Rising Waters, Rising Voices: Karachi’s Battle for Survival
In the face of Karachi’s water crisis, a surge of resilience and innovation is rising from the heart of the city. Youth-led initiatives are transforming despair into action, proving that the future of Karachi lies in the hands of its young citizens. From university students collaborating with the Prime Minister's Green Youth Movement to conduct impactful sustainable activities, to grassroots organizations installing water filtration plants in underserved communities, the youth are not waiting for change—they are creating it. The World Bank's $240 million investment in Karachi's water and sanitation infrastructure underscores the importance of youth engagement, with 58% of beneficiaries being young people aged 15–24. Karachi’s fate now rests in the hands of its young leaders to lead with innovation, and to demand accountability from those in power. The path forward is clear: empower the youth, support grassroots movements, and implement policies that prioritize sustainable water management. Karachi's water crisis is not just a challenge—it is an opportunity for its young citizens to rise, lead, and transform their city into a beacon of hope and resilience.

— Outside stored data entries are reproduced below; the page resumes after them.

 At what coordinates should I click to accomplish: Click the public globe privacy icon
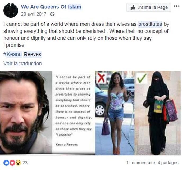click(52, 14)
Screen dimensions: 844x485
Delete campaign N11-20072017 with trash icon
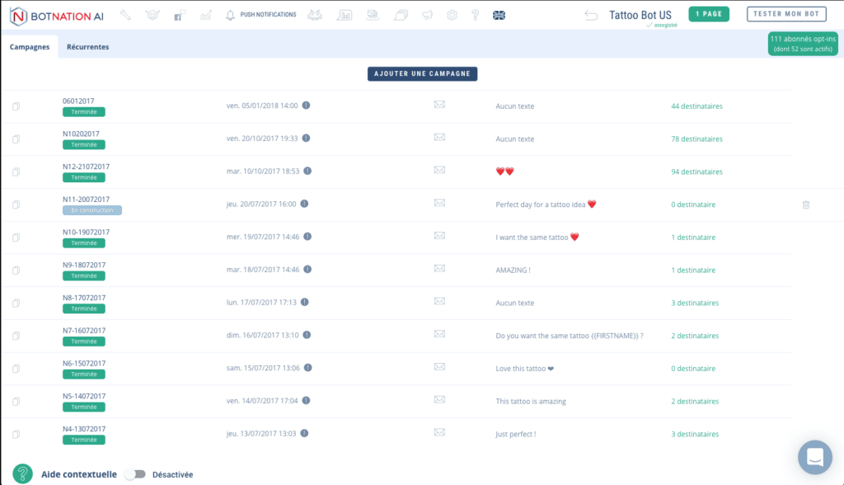click(x=806, y=205)
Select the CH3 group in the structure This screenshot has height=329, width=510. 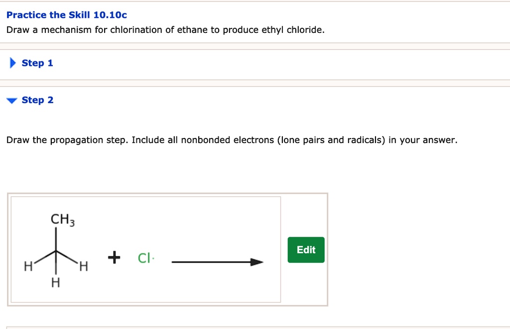[x=61, y=218]
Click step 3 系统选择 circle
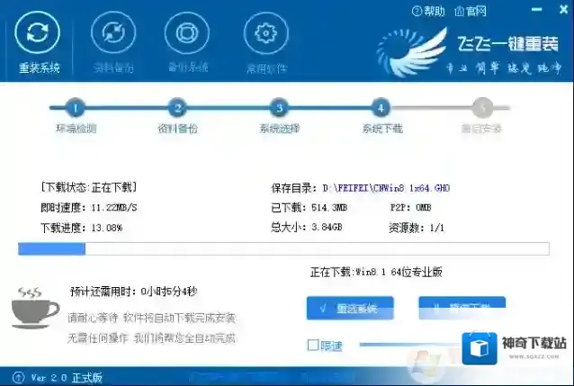The height and width of the screenshot is (386, 574). tap(279, 108)
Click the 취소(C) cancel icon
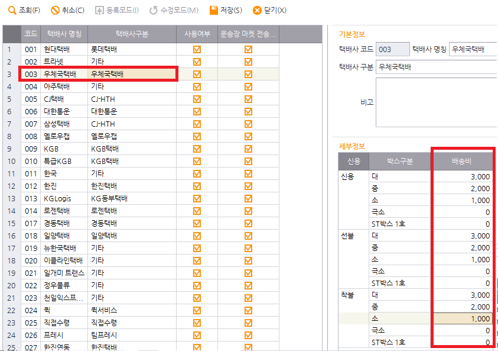The width and height of the screenshot is (498, 351). pos(56,10)
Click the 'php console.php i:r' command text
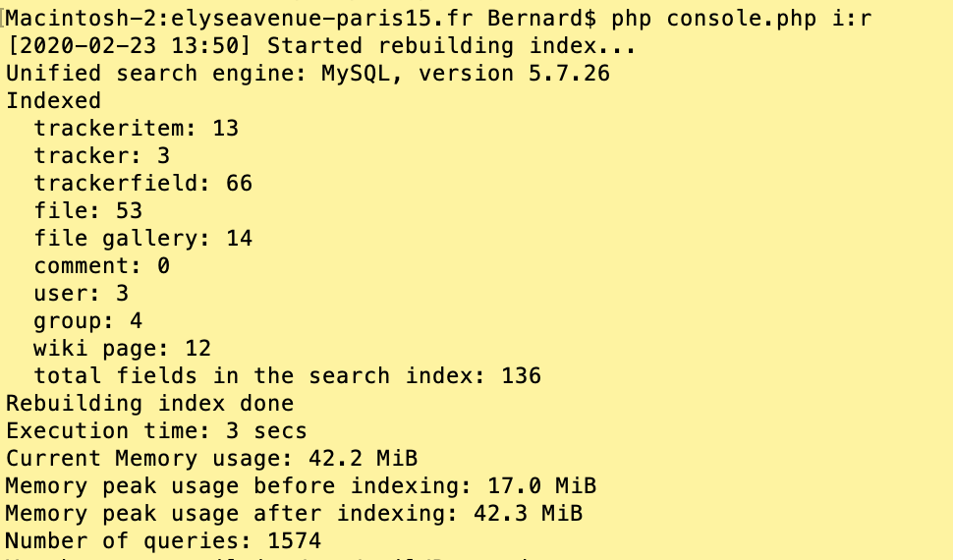953x560 pixels. 742,19
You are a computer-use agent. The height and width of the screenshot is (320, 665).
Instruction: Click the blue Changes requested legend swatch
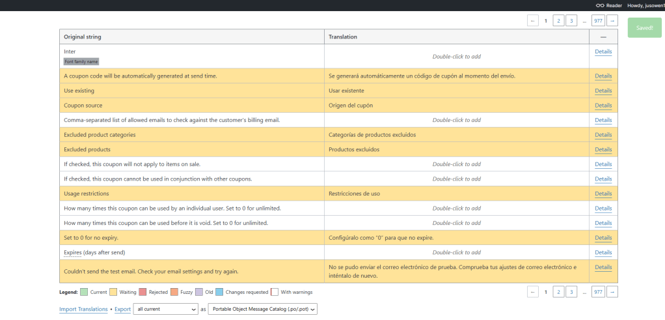coord(219,293)
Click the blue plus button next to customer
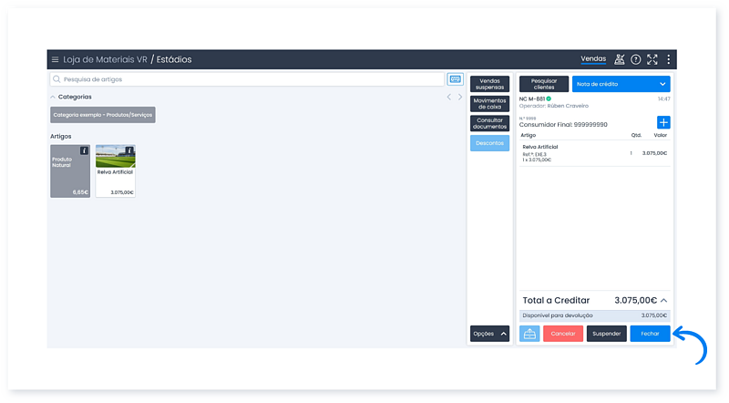Screen dimensions: 729x403 (663, 123)
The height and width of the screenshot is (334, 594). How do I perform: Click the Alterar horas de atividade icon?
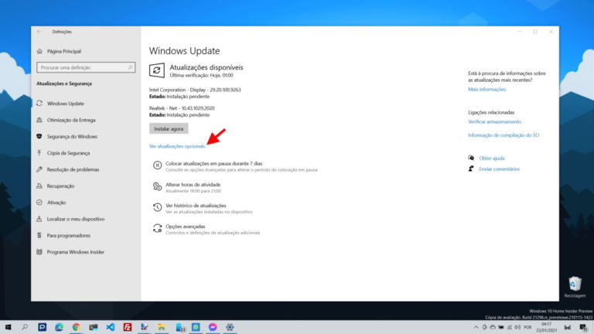157,186
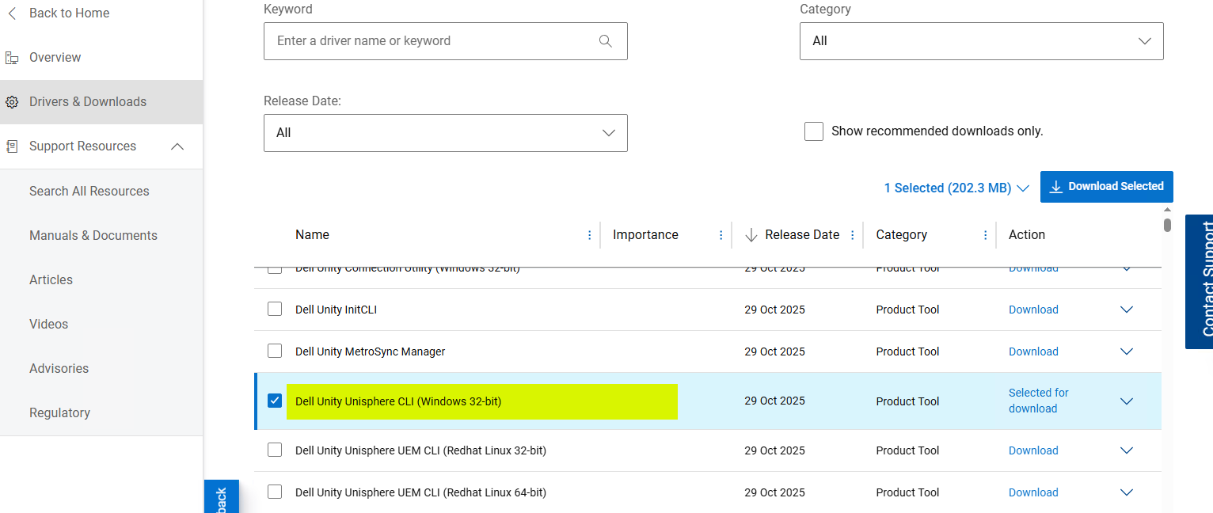Open Category column three-dot options menu

[x=985, y=235]
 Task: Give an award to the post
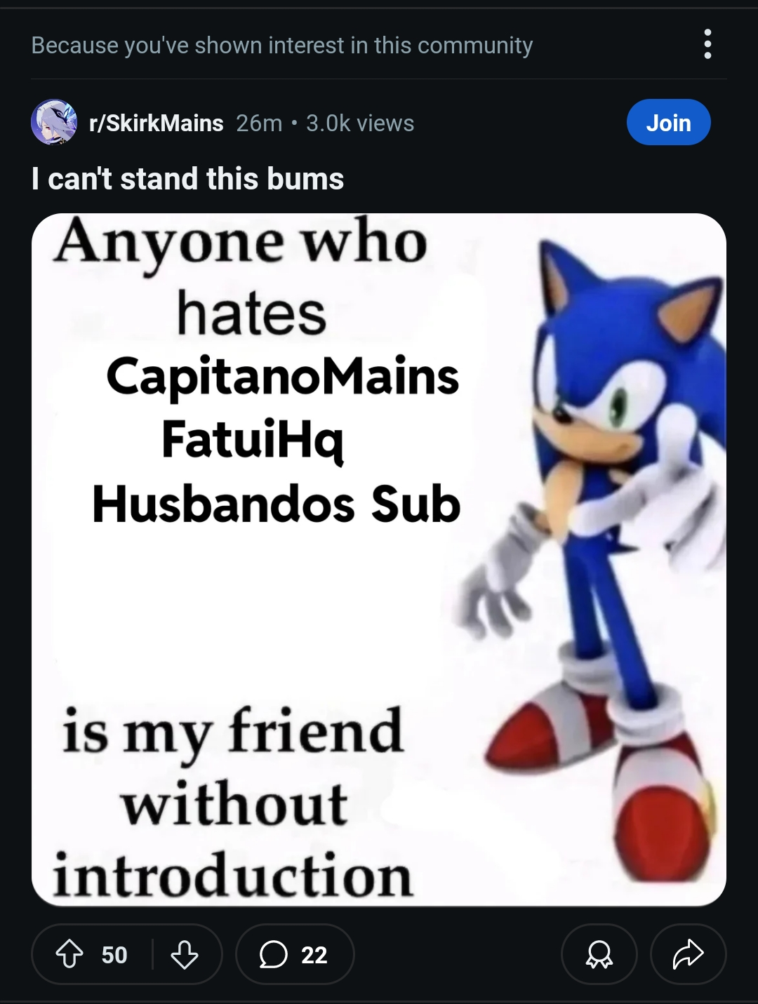599,954
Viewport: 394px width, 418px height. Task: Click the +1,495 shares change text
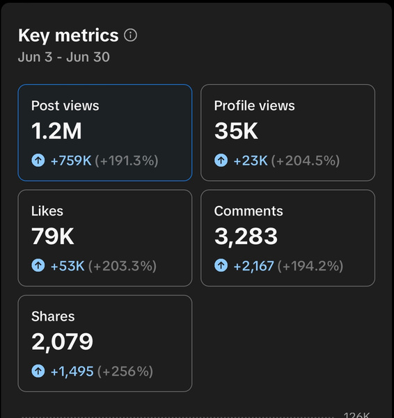[72, 371]
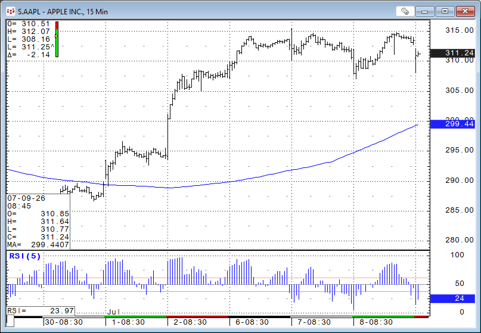481x333 pixels.
Task: Click the 315.00 price scale label
Action: 459,30
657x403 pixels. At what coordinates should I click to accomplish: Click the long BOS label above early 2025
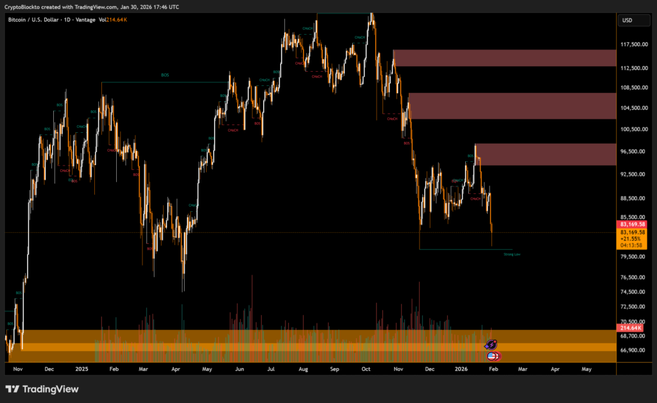(165, 76)
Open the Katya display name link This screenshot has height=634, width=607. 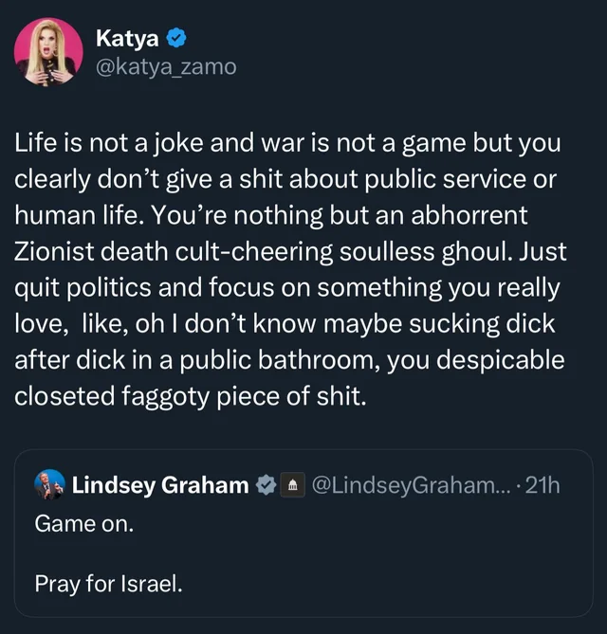tap(128, 39)
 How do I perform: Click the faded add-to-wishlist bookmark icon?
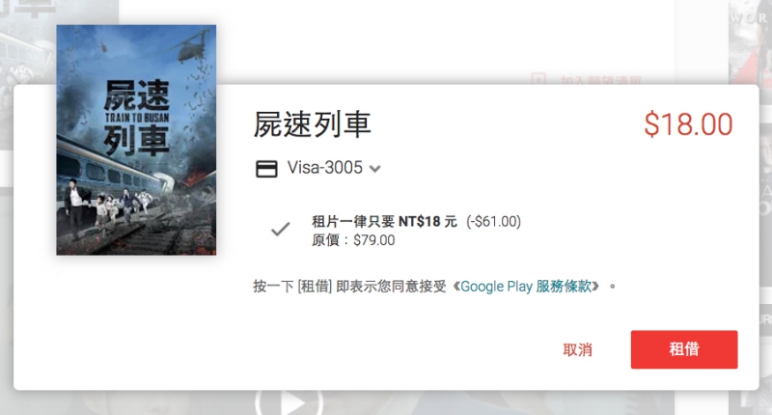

Karachi’s water crisis is not merely a tale of pipes and pumps—it is a story of neglect, resilience, and the relentless fight for survival. Decades of mismanagement and corruption have left the city parched, yet in the midst of despair, hope rises through the courage of its youth, the determination of grassroots movements, and the sparks of reform that refuse to be extinguished. The battle for clean water is a battle for life itself, for dignity, for the future of a generation that will no longer accept compromise. Karachi stands at a crossroads: it can continue to drown in apathy, or it can rise, fierce and united, to reclaim what is rightfully its own. The choice is ours—and the time to act is now.